How to Scrape Wikipedia (The Easy Target Everyone Overcomplicates)
How to Scrape Wikipedia in 2026
Wikipedia is the easiest legitimate scraping target on the public internet. The data is licensed for reuse (CC-BY-SA), the official APIs are excellent and free, and there's no anti-bot.
The mistake most tutorials make is showing you BeautifulSoup on rendered Wikipedia pages. Don't do that. Wikipedia exposes four better paths.
The four paths, ranked
- Wikipedia REST API — fastest for "give me the content of [article]"

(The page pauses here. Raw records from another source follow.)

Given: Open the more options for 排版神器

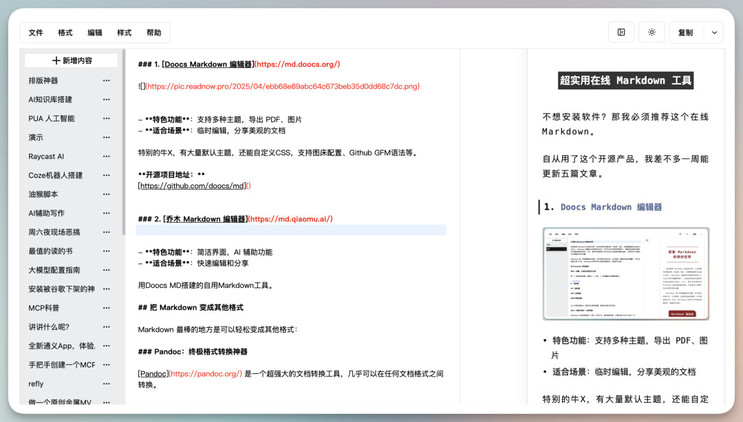Looking at the screenshot, I should (x=106, y=81).
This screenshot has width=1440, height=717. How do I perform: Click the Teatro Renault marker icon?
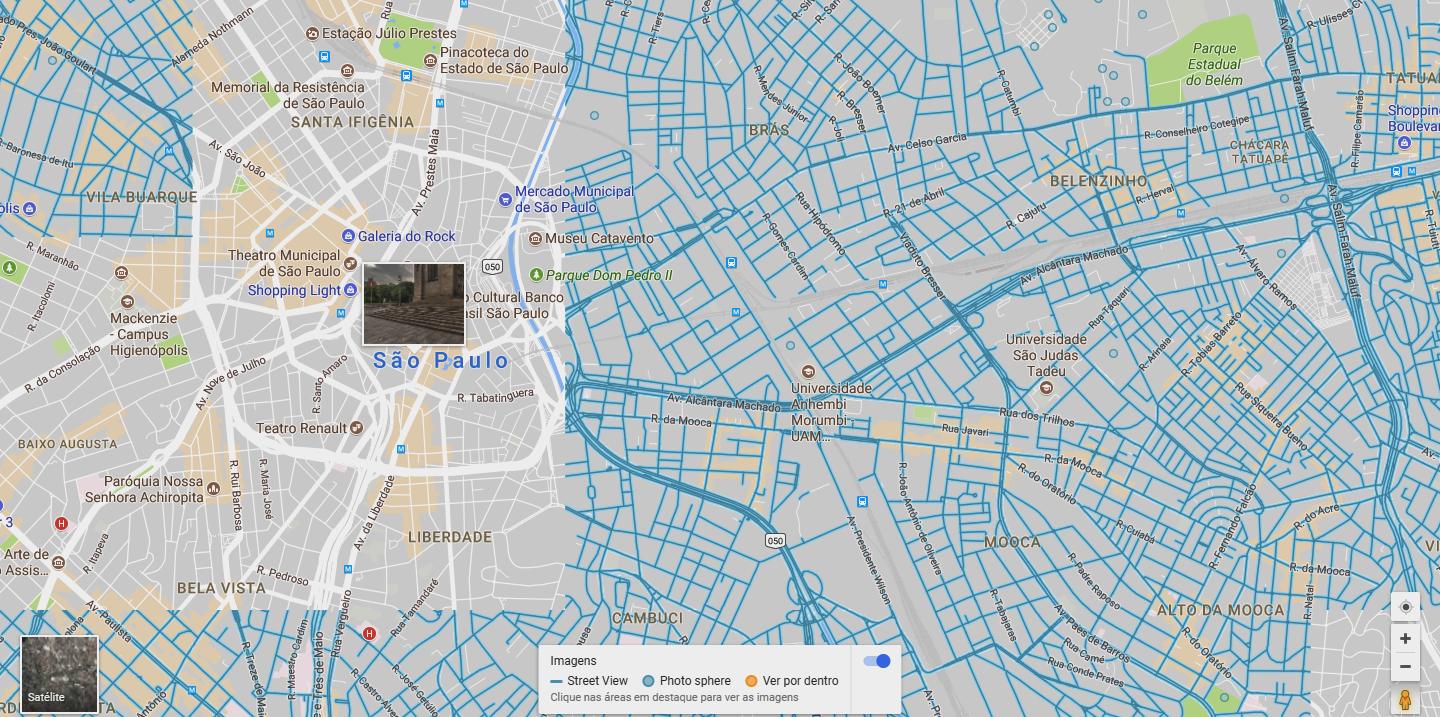pyautogui.click(x=358, y=427)
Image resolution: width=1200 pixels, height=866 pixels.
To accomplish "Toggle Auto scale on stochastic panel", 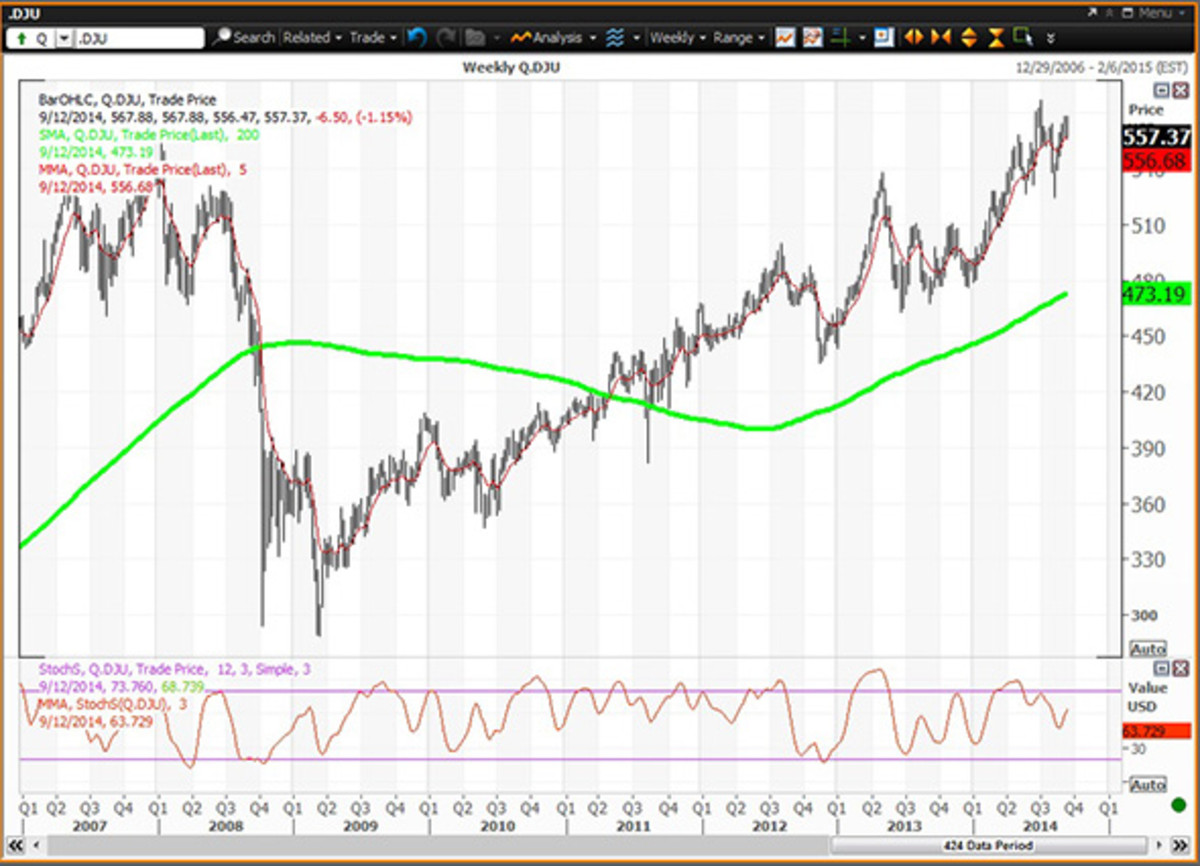I will 1146,785.
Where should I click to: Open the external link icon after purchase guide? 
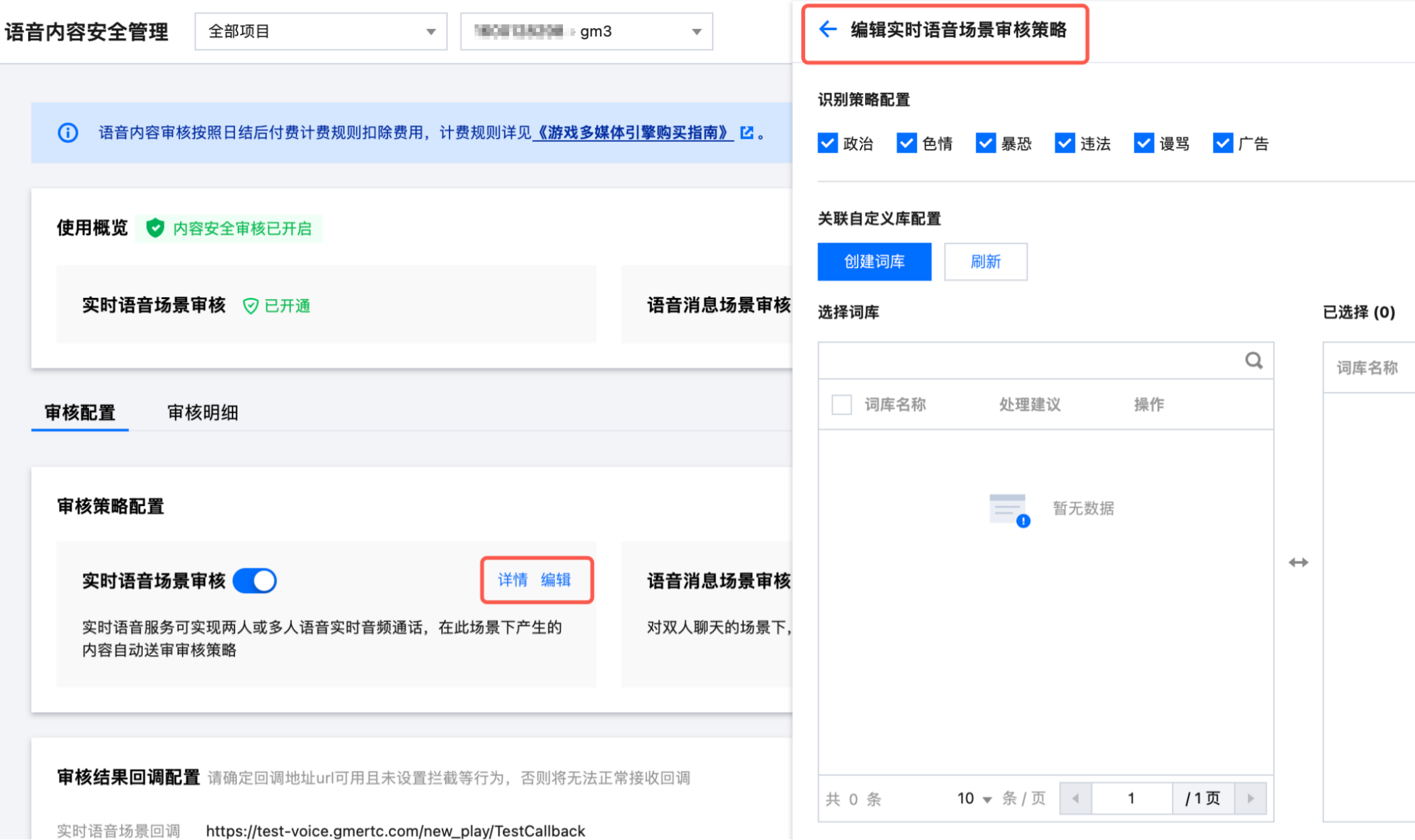coord(746,132)
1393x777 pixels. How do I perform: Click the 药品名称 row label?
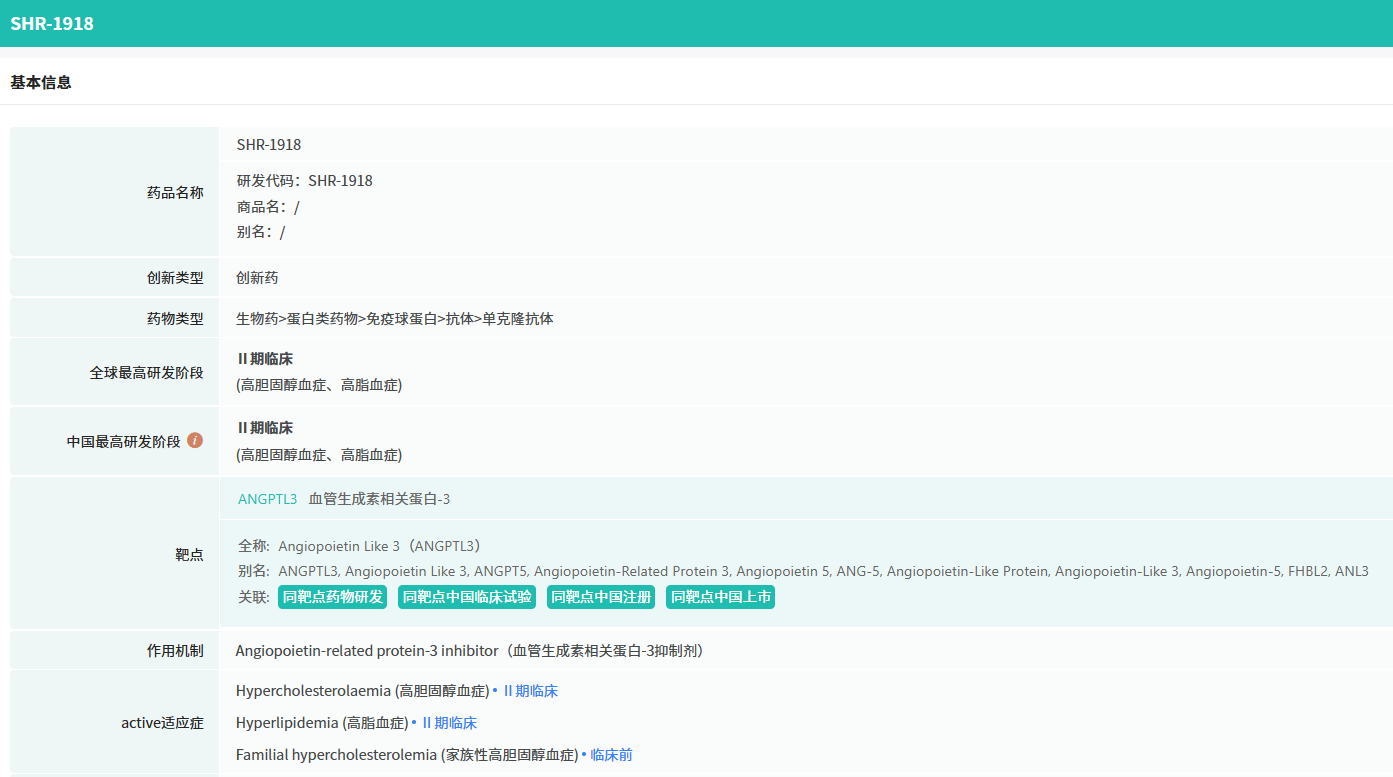(x=175, y=193)
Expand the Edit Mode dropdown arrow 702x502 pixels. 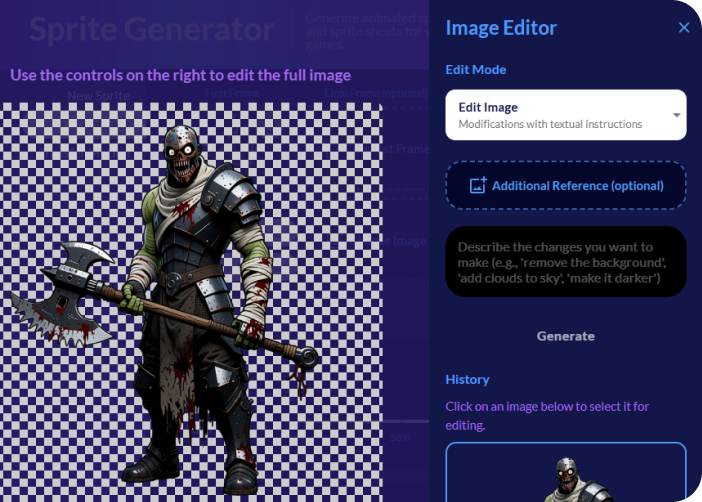677,116
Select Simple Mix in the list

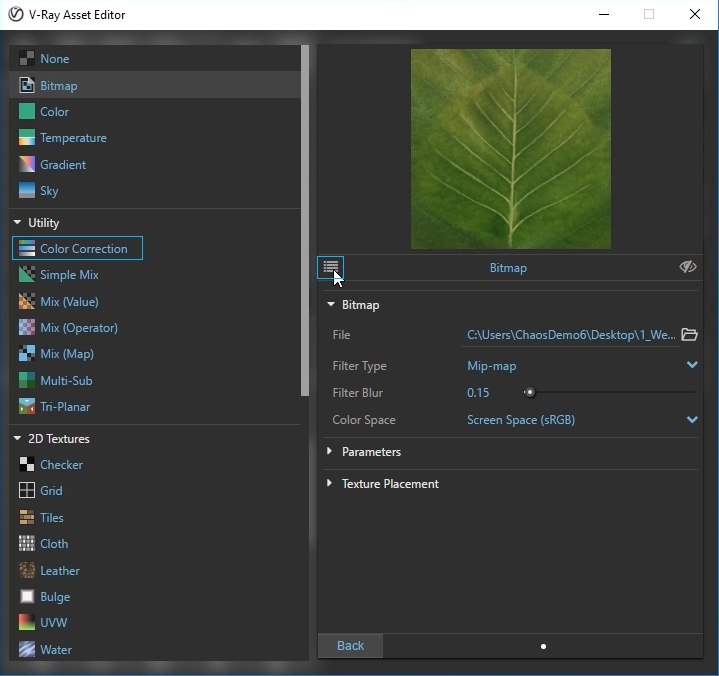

- Wikidata SPARQL endpoint — for structured queries ("every female nobel laureate after 1990")
- MediaWiki Action API — for advanced needs (categories, revision history, edit metadata)
- HTML scraping — only when you need the rendered visual layout
For 90% of use cases, path 1 (REST API) is all you need. Don't reach for BeautifulSoup until you've checked the API.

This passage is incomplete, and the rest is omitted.